The Data Paradox

By Kshitij Jain

Published on 10/12/2019

8 minutes

Privacy laws will soon be an integral part of the Indian data landscape. Here’s what it means to Data Analytics

Earlier this year, the much-publicized Facebook and Cambridge Analytica news brought to light a very important aspect of our digital existence: the consequences of data misuse. Most importantly, it served as a catalyst to get people thinking about their digital footprint and how they want companies to treat their personal data. It was an impending disaster that required lawmakers’ attention, and it also catapulted a wave of personal data protection regulations being drafted across the globe. The European Union’s General Data Protection Regulation (GDPR) set the bar really high and was a wake-up call for everybody impacted by technology. For India, the Personal Data protection bill to has been garnering attention due to its far-reaching impact on data privacy and security.

Coming to think of it, these privacy regulations will be most challenging for data scientists as it will push data usage in precisely the opposite direction to where it was intended to lead in the first place. Data analytics is about drawing unanticipated insights from what was thought to be innocent data, which is why Data Science goes about acquiring new data and finding new uses for existing data. On the other hand, privacy laws advocate minimal data collection and restricted use of personal data, whether digital or traditional. The impact for data scientists includes the ability to collect, use and transfer data. It (would) require consent for access to end-users’ terminal devices like phones, tablets, wearable gadgets, etc to collect metadata. While first-party cookies can be used for analytics, it would impose severe restrictions on the use of third-party cookies. This means, metadata usage will then be limited to statistical counting, and would be required to be deleted immediately after the function it was collected for is complete.

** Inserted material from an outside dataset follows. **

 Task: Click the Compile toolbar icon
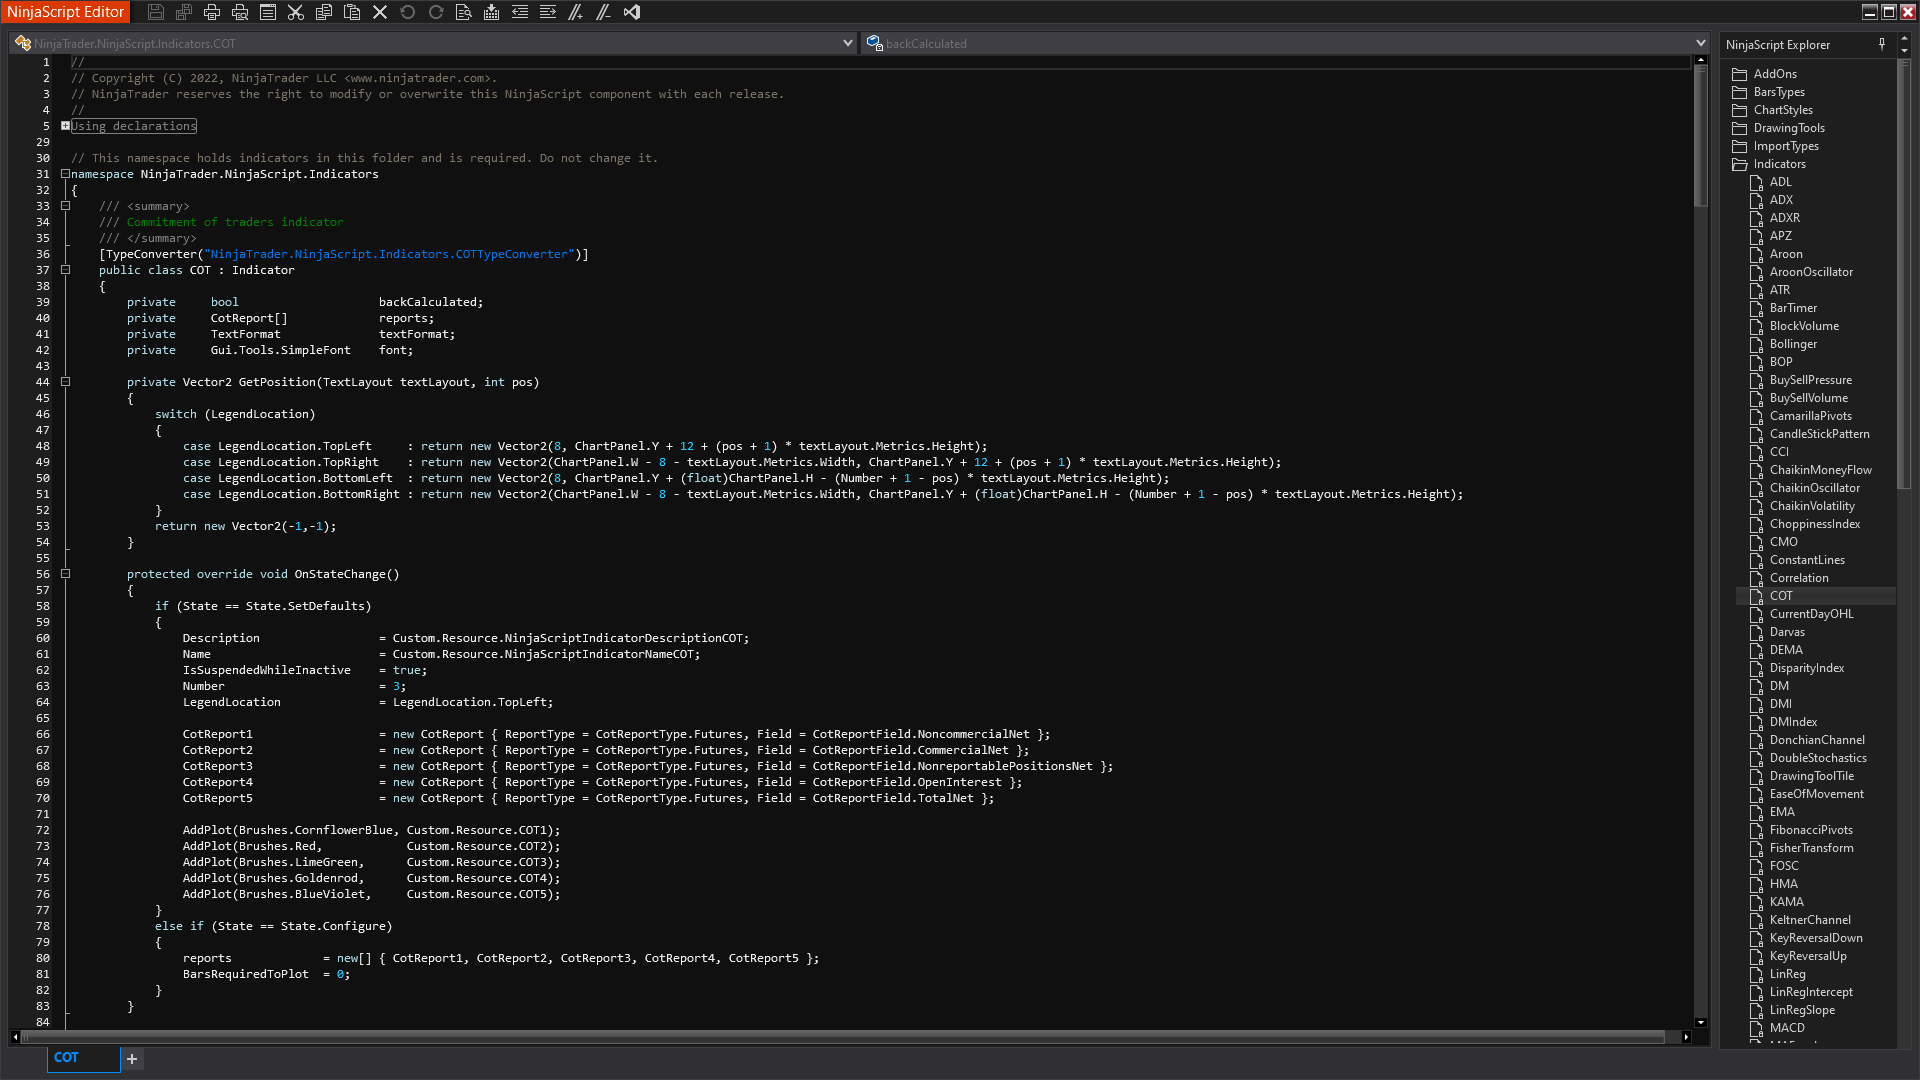click(x=491, y=12)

The consumer is the ultimate king!

These laws go to show who the real boss is. The thing is, consumers’ concerns about how their data is used and shared are valid and has long deserved lawmakers’ attention because the volume and complexity of digital data are increasing exponentially. In the near future, data privacy will be seen as a civil right with greater emphasis on control and consent on how their data is used. They could even have the right to opt-out of automatic profiling algorithms, however, this could produce additional bias - but then that’s a different debate.

The other side

So what does this mean then for small businesses that rely heavily on targeted advertising tools, cloud-based software, and digital marketing automation tools in order to grow and increase profits? That’s because digital marketing tools like targeted Google and Facebook ads to reach potential new customers rely heavily on services in the Cloud to manage and store customer data. In its very format, laws like GDPR establish strict guidelines for securing a user’s consent before advertisers can target them; and restricts the access and use of first-party data. This leaves the advertiser completely visionless when it comes to consumer preferences. Chances are, with laws and heavy penalties, data entities could make those tools less affordable, less effective, and more difficult. A balance must be met between the needs of both - consumers and businesses. While the initial fear of losing out on customers due to GDPR may have subsided as we see the ad-tech industry being active these past months.

Drawing a balance

Along with ensuring that data is only collected for a specific purpose, GDPR also stipulates that user information should only be stored in the minimum number of locations absolutely necessary. The trouble is that businesses often do not know where, and how much, user data is being stored, where it is replicated, and what the risks and privacy implications of that data may be. The security features of many cloud storage systems aren’t foolproof enough.

Tables turned

It has been more than six months since the GDPR was implemented. It has indeed changed the way we think about security, compliance, and consumer consent. It has for a fact changed data collection, sharing, and transfer and yet, more recently, in September, the Facebook engineering team discovered a security issue affecting almost 50 million accounts. What does it really say about data security anyway?

Having said that, digital analytics would need to have safer and transparent data compilation and work to ensure consumer data privacy. The inability to adhere to laws will lead to stiff regulatory fines and this will certainly produce an environment where corporations are very reluctant to buy, sell or share data that may be personal. Perhaps, it also calls for a shift in the content strategy of the learning industry as well. Emphasis must be given to adopting ethical practices and on finding fitting ways to use data, bearing in mind the global privacy laws. In the Data Analytics programs offered by NIIT, we sensitize students about these ethical issues. Because, in the end, compliance is the key and responsible data collection and usage will be the only way forward to survive in an extremely competent digital economy.